Rusty and Chen headed to Midtown. O'Malley's and Shiff's were theirs to cover. Lee went to Pham's to snap a photo of the carving on the headboard, and Johnson went with Gordon and Bullock to Fuentes' place in Robbinsville.
Bullock peeled the crime tape from the doorframe and pushed inside.The air held that shut-in stink of old takeout, marijuana, and a hint of tobacco. Framed posters leaning against bare walls.
Gordon moved straight to the bedroom and stopped cold. Bullock followed, standing shoulder to shoulder with him.
Johnson stopped at the doorway.
The mattress was propped against the wall, and on the exposed box spring sat a glass vial, a stack of photos, and a book.
"Looks like he's a step ahead," said Johnson.
"Of course the freak is," Bullock muttered.
Gordon said nothing. He stepped forward, pulled on his gloves, and crouched low to examine the items.

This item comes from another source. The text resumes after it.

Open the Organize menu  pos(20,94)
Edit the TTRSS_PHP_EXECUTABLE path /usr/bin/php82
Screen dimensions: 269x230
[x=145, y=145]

Bullock followed suit, snapping on his own.
"That the poison?" Bullock asked.
"Report said it was diluted. Only dangerous if swallowed," Gordon replied.
Johnson reached for the book.
A matte black cover, pebbled like reptile hide. Stamped into it, a spindly figure crouched with antlers sprouting, tail coiled, arms stretched toward a circle with symbols inside.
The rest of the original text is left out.